Testing HIV positive in 1999, the patient subsequently underwent antiretroviral treatment, only showed improvements from 2010, “with a viral load that became undetectable,” health professionals assured. However, in February 2020, she contracted acute myeloid leukemia, and five months later, she underwent an allogeneic bone marrow transplant.
The team from the Paoli-Calmettes Institute manages to find a compatible donor, but with a mutation affecting a gene, preventing him from contracting HIV. Declared in remission from her leukemia, the woman then continued her antiretroviral treatment for approximately three years after the intervention. Subjected to “more extensive” virological examinations, the tests turned out to be negative for the virus.
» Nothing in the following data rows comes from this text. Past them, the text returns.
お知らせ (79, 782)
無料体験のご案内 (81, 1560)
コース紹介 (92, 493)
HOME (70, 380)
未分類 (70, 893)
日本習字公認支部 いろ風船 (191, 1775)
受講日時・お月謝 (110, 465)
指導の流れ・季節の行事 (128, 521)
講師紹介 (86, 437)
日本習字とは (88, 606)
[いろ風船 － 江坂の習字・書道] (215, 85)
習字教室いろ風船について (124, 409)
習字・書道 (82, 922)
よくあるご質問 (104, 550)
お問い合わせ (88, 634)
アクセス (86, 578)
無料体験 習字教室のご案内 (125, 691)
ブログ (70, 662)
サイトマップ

-Eight HIV cures worldwide
“We decided collectively in a multidisciplinary consultation meeting bringing together HIV specialists, virologists, immunologists and hematologists, to stop antiretroviral treatment” in October 2023, declared the doctors.
As stated by Doctor Sylvie Bregigeon, head of the Information and Care Center for Human Immunodeficiency and Viral Hepatitis (CISIH) to France 3 Provence-Alpes-Côte d’Azur, the sixty-year-old “is very “Well, she is very happy to have been cured of her leukemia and potentially cured of her HIV infection.”
This woman would become the eighth person in the world to recover from the disease if the results are confirmed. While this allograft system is not suitable for all patients infected with the virus, “the fact remains that these exceptional cases of remission allow an ever finer understanding of the functioning of HIV and contribute greatly to opening new research perspectives.